Before popularizing the treatment option, several open questions must be raised and warrant extensive investigations: (1) How to evaluate the possible protective role of BM suppression in limiting the gut inflammation caused by overwhelming pathogenic infections, chronic gut inflammation, or dysbiotic gut microbiota as evidenced by the observation that a long-term remission of IBD could be achieved by the pancytopenia state in the course of azathioprine treatment[33]? (2) How to evaluate the possible protective role of BM suppression in preventing the over-proliferation of various pathogens that are able to infect and proliferate in hematopoietic progenitor cells and immune cells[5]? (3) How to evaluate the possible protective role of BM suppression in the repression of malignant clonal hematopoiesis as evidenced by the fact that approximately 10% of AA patients develop malignant clonal hematopoiesis after the recovery of autologous hematopoiesis following standard first-line immunosuppressive therapies[1,2]? (4) How to evaluate the presence of low-dose lipopolysaccharide in blood circulation and BM microenvironment[20], as well as the expression of HLA-DR and PPRs on hematopoietic progenitor cells in presenting exogenous and endogenous antigens? (5) How to evaluate the long-term effects of the indiscriminate deletion of gut microbiota on the host immune system and metabolism as evidenced by the studies showing that gut microbiota is indispensable and crucial for the education and sculpting of the host immune system and for the normal physical metabolism[13,14]? (6) How to evaluate and deal with the genetic predisposition which determines an individual whether or not to be able to develop an autoimmune disease? (7) How to deal with the effector memory CTL cells to prevent the rapid relapse[50,51]? (8) Which microbes and which mechanisms induce the actively chronic pathophysiology in AA? And (9) How to select the optimal gut-modifying regimen and dietary? Supply of sufficient indigestible polysaccharides and immunoregulatory vitamins seems to be beneficial for all AA patients.

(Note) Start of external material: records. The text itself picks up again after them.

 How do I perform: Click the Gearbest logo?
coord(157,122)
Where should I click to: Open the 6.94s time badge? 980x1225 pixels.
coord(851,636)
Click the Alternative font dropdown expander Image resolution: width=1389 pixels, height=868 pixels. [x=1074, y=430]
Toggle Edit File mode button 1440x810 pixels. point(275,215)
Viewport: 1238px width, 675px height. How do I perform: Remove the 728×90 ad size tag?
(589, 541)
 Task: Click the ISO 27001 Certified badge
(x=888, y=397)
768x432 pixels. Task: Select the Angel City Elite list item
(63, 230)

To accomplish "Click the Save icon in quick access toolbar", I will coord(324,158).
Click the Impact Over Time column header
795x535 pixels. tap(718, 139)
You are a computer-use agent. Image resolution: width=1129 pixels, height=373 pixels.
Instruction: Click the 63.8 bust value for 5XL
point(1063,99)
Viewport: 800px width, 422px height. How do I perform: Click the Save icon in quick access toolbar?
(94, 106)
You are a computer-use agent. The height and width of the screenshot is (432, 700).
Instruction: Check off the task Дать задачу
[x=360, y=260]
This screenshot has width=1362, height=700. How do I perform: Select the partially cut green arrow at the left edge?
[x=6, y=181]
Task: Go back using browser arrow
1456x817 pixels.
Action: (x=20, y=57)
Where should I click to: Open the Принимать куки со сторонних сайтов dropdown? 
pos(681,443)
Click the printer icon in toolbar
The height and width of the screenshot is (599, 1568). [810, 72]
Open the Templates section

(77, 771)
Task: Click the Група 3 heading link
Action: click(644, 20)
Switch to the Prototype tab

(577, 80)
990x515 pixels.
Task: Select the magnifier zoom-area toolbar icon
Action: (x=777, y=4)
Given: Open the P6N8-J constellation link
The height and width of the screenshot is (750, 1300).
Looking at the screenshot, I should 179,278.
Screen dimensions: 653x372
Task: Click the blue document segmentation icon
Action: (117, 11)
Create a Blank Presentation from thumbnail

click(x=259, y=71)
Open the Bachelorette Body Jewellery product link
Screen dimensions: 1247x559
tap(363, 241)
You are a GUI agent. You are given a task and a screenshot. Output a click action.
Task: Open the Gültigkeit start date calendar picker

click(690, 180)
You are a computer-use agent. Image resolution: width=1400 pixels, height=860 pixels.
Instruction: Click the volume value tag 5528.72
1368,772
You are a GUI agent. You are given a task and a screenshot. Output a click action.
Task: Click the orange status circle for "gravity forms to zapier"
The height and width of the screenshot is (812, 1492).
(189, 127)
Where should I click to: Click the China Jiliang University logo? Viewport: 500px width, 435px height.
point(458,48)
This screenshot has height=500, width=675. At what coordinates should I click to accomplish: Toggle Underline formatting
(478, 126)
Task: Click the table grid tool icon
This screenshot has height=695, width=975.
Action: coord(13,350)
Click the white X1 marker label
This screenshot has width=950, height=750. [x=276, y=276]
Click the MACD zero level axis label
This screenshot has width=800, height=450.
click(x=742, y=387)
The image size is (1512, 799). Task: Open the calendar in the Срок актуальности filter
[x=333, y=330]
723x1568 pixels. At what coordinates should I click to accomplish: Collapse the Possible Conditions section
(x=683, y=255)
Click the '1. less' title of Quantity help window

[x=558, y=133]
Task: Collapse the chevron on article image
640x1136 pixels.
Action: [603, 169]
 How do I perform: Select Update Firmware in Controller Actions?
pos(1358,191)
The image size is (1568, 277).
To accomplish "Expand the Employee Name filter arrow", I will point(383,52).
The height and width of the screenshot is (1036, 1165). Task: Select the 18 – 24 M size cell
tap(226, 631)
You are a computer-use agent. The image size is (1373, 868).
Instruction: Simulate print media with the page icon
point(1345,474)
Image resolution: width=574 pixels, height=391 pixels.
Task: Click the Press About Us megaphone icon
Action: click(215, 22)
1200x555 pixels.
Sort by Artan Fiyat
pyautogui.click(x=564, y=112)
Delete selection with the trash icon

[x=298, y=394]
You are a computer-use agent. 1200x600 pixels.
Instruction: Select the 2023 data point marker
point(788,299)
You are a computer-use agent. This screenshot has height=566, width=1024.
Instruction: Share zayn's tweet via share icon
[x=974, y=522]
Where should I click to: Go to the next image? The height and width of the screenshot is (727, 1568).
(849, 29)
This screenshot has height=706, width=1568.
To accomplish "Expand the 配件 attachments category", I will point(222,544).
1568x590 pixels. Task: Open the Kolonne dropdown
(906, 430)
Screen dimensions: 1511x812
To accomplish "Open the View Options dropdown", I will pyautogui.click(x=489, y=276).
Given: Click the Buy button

Interestingly, along with the hematological improvements, the comorbidities superimposed on this patient were rapidly or gradually ameliorated, making it reasonable to believe that they share a common etiological association with AA rather than the adverse effects of CsA and iron overload. Although numerous investigations have reported the pathogenic association of altered gut microbiota and compromised intestinal epithelium with the diseases of the central nervous system, cardiovascular system, kidneys, and insulin sensitivity[16,58-60], no publications have documented these conditions as the comorbidities of AA based on the same etiology.

CONCLUSION

At least in a significant fraction of AA patients, gut inflammation plays a critical role in initiating and maintaining the autoimmune pathophysiology. The complex and elaborate interplay between gut microbiota and BM hematopoiesis may be the convergence of intricate interaction of host immunogenetics with various environmental exposures. In the treatment of AA with GIIEPs, recurrence was the most noteworthy issue, although subsequent treatments were able to produce subsequent remissions and consecutive treatments were successful in achieving durative hematological improvements. Anyway, this relatively nontoxic, highly efficacious, and readily acceptable treatment may open a novel avenue in etiological research and treatment option, particularly for RSAA patients.